Wissenschaftliche Studien weisen darauf hin, dass die Witterungsbedingungen für die Ausbreitung des Pilzes in Dänemark und Schleswig-Holstein generell sehr günstig sind. Hohe Niederschlagsmengen in den Sommermonaten bei milden Temperaturen bieten dem Pilz, der die feuchte Umgebung liebt, einen hervorragenden Nährboden. Verwunderlich ist daher, dass der Erreger ausgerechnet nach dem enorm trockenen Sommer von 2014 wieder auftaucht.

Mit Pestiziden ist dem Kartoffelkrebs nicht beizukommen. Über die Hälfte der aktuell erfassten Sorten wurde daher so gezüchtet, dass der früher weit verbreitete Pathotyp 1 sie nicht befallen kann. Beim neuen Aufkommen der Erkrankungen in Gärten und Landwirtschaft handelt es sich allerdings fast ausschließlich um Abweichungen des Pilzes mit den Pathotypen (Rassen) 2, 6 und 18, die erst seit den 1940er bzw. 1970er Jahren in Deutschland bekannt sind. Das Hauptaugenmerk bei der Bekämpfung liegt daher neben der strikten Quarantäne bei der Resistenzzüchtung.

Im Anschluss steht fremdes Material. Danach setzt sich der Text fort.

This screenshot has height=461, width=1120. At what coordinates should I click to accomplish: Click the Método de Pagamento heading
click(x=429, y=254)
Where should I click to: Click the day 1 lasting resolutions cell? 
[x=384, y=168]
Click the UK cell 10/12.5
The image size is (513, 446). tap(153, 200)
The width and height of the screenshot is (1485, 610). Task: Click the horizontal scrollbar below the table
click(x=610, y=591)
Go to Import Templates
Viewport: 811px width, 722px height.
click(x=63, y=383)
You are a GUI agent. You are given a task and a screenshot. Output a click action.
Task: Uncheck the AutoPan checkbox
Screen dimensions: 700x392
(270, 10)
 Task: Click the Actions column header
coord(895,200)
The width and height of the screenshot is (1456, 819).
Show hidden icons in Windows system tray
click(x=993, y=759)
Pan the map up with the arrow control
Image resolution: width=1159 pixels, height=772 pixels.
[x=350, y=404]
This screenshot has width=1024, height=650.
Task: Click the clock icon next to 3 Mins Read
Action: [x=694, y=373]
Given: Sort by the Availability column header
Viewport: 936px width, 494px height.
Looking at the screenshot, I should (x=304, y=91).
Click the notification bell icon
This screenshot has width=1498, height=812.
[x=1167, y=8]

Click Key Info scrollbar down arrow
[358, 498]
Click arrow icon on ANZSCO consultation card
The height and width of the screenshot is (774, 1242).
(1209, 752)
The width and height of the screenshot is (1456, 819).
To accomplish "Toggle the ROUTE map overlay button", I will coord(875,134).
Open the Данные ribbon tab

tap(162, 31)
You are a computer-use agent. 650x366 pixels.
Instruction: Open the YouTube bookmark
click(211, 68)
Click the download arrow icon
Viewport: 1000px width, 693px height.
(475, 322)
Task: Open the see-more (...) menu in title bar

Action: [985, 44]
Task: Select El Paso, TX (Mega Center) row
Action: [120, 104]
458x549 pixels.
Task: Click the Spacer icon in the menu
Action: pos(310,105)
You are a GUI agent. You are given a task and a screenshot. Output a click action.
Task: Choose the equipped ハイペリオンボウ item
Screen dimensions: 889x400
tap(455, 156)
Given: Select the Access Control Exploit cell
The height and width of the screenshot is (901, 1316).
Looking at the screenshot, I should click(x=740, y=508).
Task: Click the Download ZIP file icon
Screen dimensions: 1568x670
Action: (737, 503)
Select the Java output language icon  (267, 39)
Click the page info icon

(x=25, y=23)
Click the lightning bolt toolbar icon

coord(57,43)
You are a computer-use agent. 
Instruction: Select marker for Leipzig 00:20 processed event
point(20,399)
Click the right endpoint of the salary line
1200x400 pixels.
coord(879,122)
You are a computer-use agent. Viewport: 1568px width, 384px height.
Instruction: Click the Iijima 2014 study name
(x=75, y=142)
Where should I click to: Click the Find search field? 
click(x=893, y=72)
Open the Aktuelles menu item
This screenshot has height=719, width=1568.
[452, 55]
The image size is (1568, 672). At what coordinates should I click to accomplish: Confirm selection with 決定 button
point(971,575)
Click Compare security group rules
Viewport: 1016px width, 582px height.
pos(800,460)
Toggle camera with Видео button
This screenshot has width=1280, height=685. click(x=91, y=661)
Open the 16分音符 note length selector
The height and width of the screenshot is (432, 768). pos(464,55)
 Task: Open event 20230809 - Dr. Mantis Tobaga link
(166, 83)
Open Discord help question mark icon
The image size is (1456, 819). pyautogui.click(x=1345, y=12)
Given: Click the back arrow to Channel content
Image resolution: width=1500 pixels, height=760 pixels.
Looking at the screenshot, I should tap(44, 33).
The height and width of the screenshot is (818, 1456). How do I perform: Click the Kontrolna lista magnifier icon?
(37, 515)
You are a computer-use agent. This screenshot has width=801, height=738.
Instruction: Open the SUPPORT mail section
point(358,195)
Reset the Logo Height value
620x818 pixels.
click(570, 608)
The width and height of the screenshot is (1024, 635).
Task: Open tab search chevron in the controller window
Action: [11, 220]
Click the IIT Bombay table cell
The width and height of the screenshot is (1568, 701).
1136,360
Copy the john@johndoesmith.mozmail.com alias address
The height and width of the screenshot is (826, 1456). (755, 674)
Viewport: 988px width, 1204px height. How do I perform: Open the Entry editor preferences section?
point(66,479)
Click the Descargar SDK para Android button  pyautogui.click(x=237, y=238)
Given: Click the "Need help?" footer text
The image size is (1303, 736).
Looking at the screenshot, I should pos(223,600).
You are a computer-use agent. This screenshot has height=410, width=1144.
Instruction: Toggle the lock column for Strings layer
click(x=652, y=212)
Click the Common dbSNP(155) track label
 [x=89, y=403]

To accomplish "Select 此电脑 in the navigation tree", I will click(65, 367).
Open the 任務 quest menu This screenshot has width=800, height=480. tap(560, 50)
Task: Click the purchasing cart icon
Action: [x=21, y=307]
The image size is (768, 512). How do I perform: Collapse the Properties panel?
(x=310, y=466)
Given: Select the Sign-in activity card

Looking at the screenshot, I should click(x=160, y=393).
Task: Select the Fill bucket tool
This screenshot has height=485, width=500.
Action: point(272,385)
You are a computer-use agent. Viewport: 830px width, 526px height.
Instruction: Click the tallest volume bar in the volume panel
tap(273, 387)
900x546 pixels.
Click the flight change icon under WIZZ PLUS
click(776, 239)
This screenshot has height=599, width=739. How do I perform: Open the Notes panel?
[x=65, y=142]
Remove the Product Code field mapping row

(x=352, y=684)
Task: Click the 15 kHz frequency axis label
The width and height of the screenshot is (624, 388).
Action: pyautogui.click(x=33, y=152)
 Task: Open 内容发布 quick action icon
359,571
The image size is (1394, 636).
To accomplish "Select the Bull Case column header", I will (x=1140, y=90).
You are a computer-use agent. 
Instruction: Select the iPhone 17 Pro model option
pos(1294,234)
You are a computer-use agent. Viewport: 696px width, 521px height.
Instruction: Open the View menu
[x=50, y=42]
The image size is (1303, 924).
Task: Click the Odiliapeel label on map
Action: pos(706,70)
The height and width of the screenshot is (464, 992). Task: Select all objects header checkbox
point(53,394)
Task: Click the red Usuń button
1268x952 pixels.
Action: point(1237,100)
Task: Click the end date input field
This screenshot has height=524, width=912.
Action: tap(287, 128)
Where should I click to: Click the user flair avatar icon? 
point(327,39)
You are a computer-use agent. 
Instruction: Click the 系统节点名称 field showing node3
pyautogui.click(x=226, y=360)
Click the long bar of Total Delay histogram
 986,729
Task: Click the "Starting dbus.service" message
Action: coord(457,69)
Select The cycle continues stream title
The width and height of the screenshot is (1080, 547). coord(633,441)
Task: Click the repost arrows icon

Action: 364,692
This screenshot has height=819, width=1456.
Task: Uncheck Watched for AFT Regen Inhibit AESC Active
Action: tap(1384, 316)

Mehrfach krebsresistente Arten - wie die deutschen Wirtschaftssorten Django, Ulme und Kuba - gibt es laut einer Studie des Julius Kühn Instituts weltweit nur ein halbes Dutzend. Die besonders beliebte Sorte Linda ist den Parasiten quasi wehrlos ausgesetzt.

In Schleswig-Holstein deutet bisher allerdings nichts auf einen Ausbruch von Kartoffelkrebs hin. „Im Moment besteht Anlass, Entwarnung zu geben“, sagt Daniela Rixen. Zum einen verweist sie darauf, dass Kartoffeln aus dem betroffenen Anbaugebiet in Dänemark ausschließlich innerhalb des Königreichs zu Stärke verarbeitet werden. Zum anderen hat der Pflanzenschutzdienst der Kammer in 1000 Proben, die dieses Jahr genommen wurden, keinen Kartoffelkrebs entdeckt. Nach Angaben der Landwirtschaftskammer trat der Kartoffelkrebs in Schleswig-Holstein zuletzt Anfang der 1970er Jahre auf – hier allerdings nicht in der Landwirtschaft, sondern in einem Kleingarten.

Im nördlichsten Bundesland werden auf 5700 Hektar Kartoffeln angebaut. Auf 3400 Hektar wachsen Speisekartoffeln, 2150 Hektar sind Pflanzkartoffeln vorbehalten, also der Aufzucht von Pflanzen, aus denen Saatgut gewonnen wird. Nur 150 Hektar werden für so genannte Verarbeitungskartoffeln genutzt – also solche, die beispielsweise zu Stärke oder Kartoffelchips umgewandelt werden.